She learned to read music before she could read words, was born a stone’s throw from London’s famed Abbey Road studios, and saw Mozart’s opera The Marriage of figaro at the age of four (her father being artistic director of Kent Opera).

But if Rebecca Daniel’s future as a musician was almost inevitable, her career’s extraordinary diversity was not. The brilliant violinist variously has recorded with INXS, performed with the Australian Chamber Orchestra, accompanied major musicals and played in Carnegie Hall.

Rebecca, who lives in Kanimbla Valley on the Blue Mountains’ western fringe, studied at the Royal Academy of Music and was coached by the finest players and conductors, including the Amadeus String Quartet and Sir Colin Davis.

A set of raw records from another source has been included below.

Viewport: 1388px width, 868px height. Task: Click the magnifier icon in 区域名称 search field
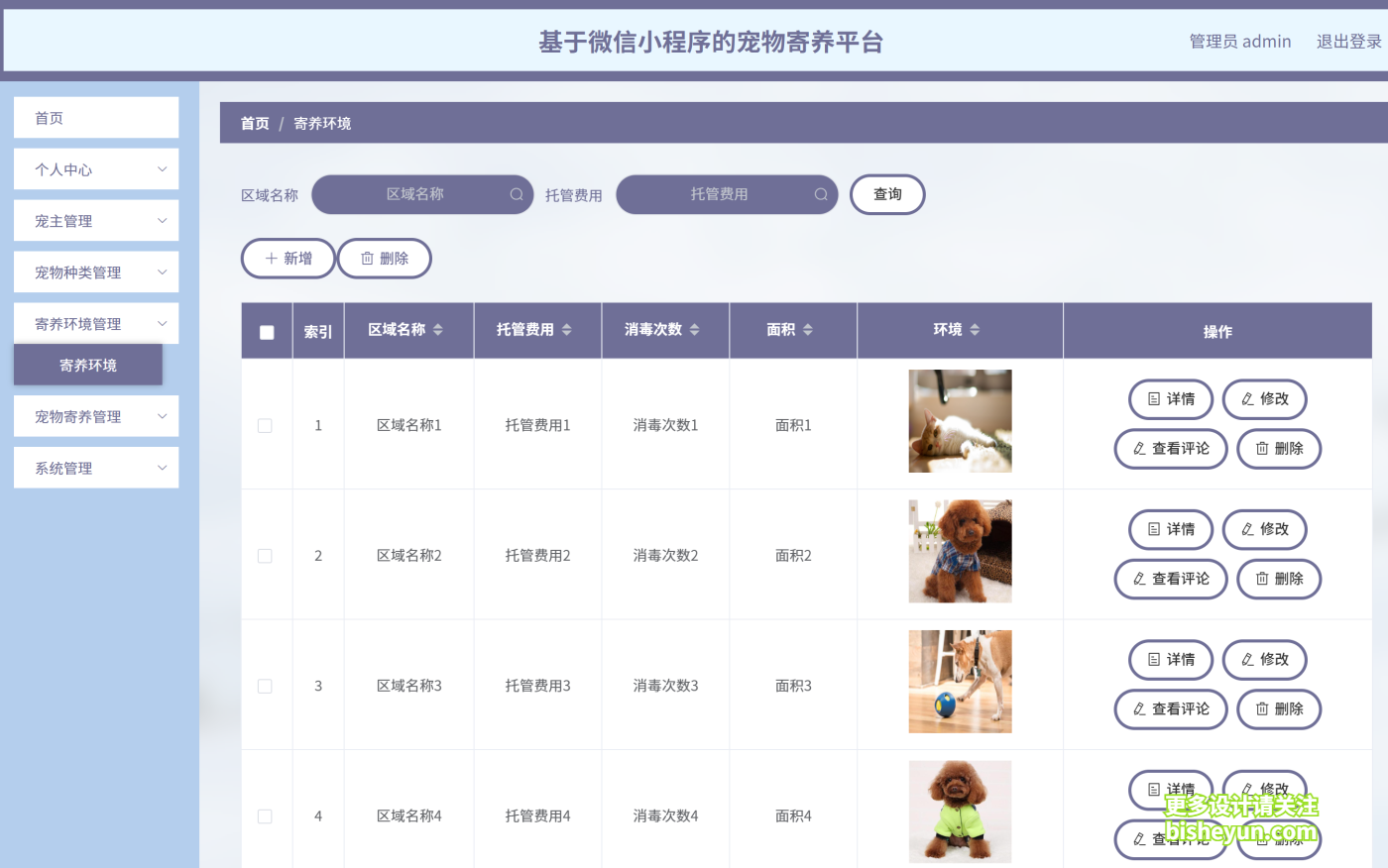[x=516, y=194]
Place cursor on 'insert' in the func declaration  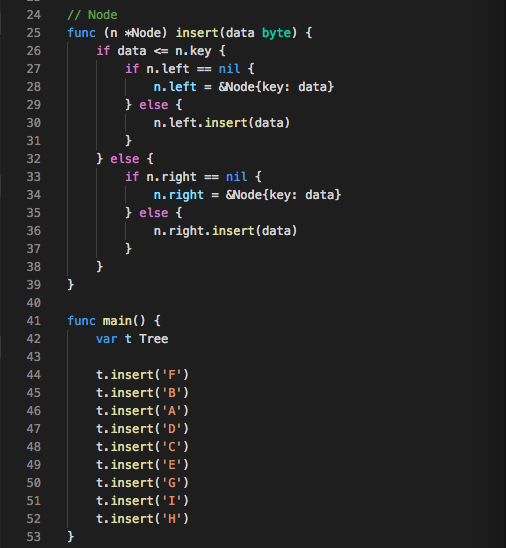coord(197,33)
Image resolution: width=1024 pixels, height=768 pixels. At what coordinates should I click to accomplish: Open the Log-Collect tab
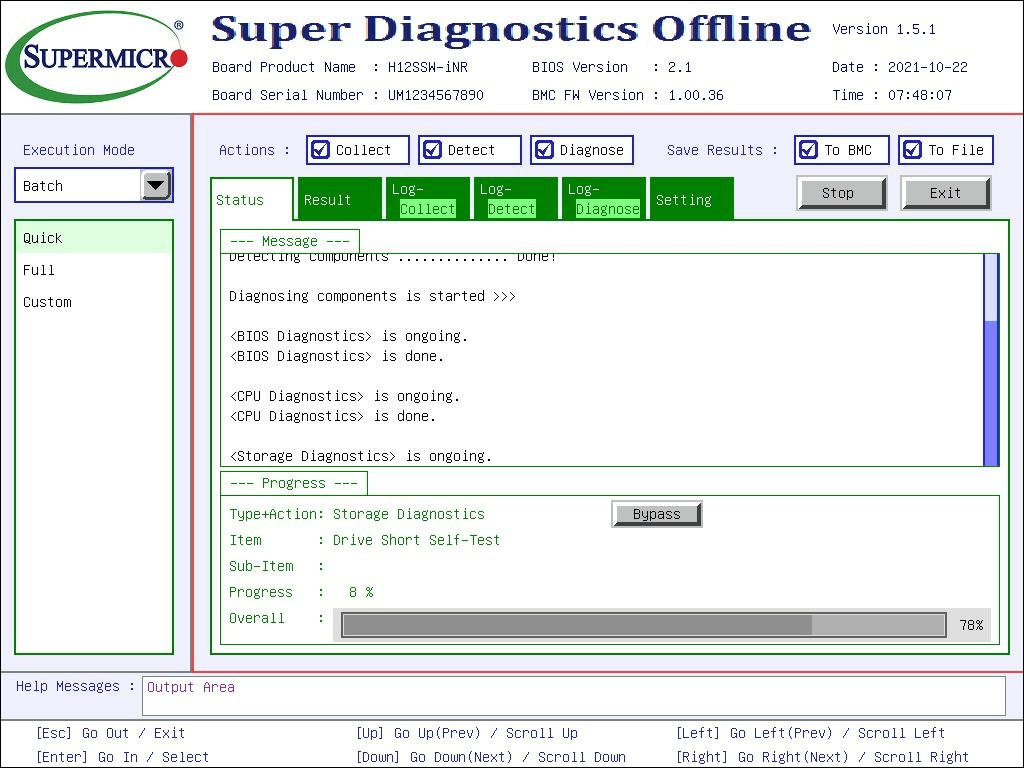point(427,200)
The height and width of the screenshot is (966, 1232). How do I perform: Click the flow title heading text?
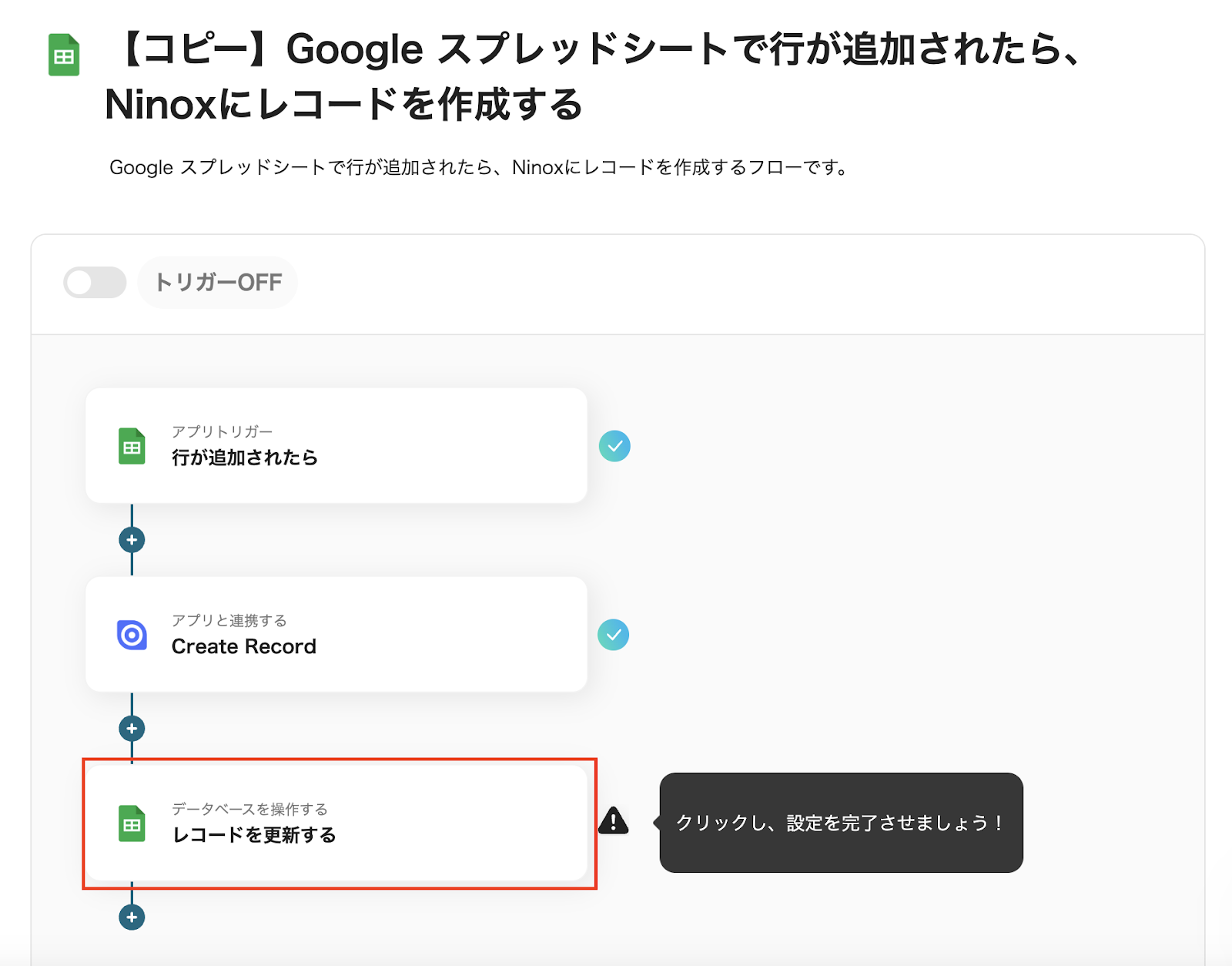pos(593,77)
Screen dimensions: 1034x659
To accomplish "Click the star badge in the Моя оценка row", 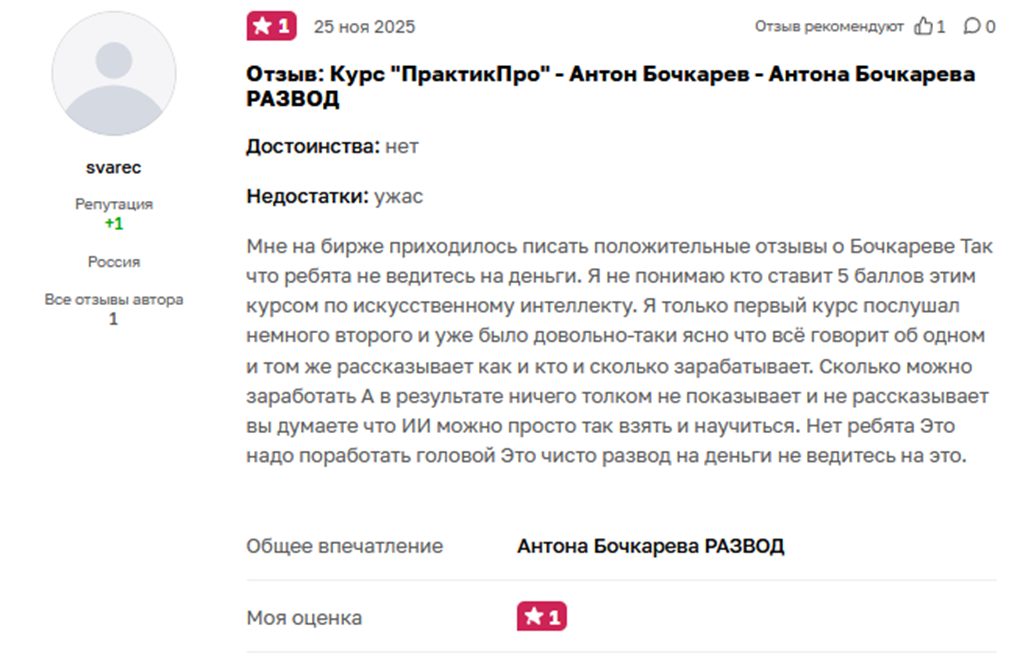I will point(541,617).
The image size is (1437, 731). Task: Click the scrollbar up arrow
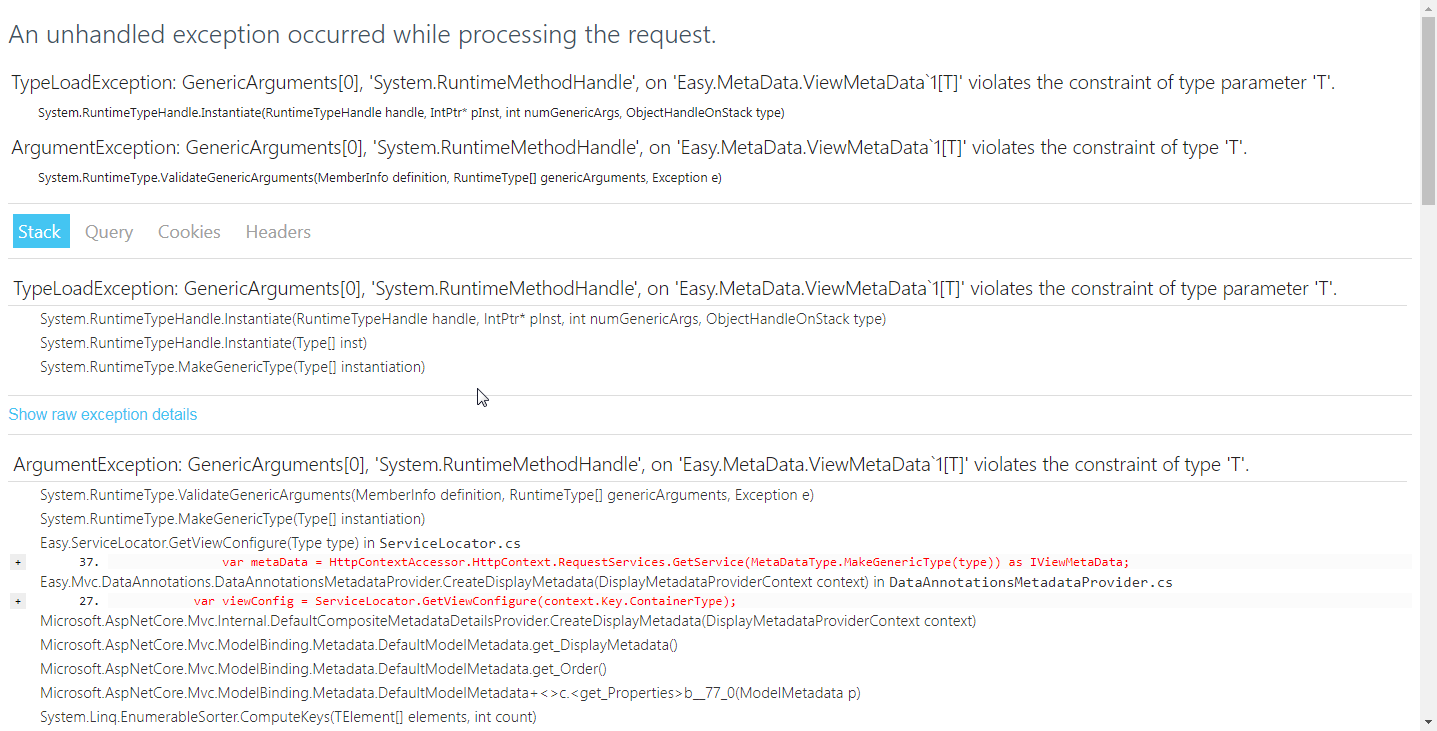(x=1429, y=8)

“My first professional job was at the age of nine,” she recalls, “singing the role of a cupid in John Blow’s opera Venus and Adonis, touring England and Germany. My second job was also in an opera. This time a much larger role, in the Benjamin Britten opera The Turn of the Screw, directed by Sir Nicholas Hytner and conducted by Sir Roger Norrington. I was the first child to perform the role at the age of 12.”

But her career would focus on her violin rather than voice, even though she continues to sing. In 1985, she acquired an exquisite Andrea Castagneri violin, made in Paris in 1741.  “It’s not a huge sounding instrument,” says Rebecca, “but throughout my career, the sweet, emotive sound has drawn compliments that it’s almost voice-like.”

When she was invited to join the Australian Chamber Orchestra in Sydney in 1988, she jumped at the chance, having family connections in Australia. She spent two years with the ACO, before marrying and going freelance, including with the Sydney Symphony Orchestra and accompanying Pavarotti, Barbra Streisand and Shirley Bassey.

“I discovered that I loved working in a recording studio,” she says, “and did many sessions and concerts with, among others, John Farnham, Anthony Warlow and Olivia Newton-John, INXS, Men at Work, James Galway and the Chieftains, Bread and Tommy Emmanuel. An absolute highlight was touring in a string quartet with John Denver. He was a true chamber musician and a complete joy to watch perform.”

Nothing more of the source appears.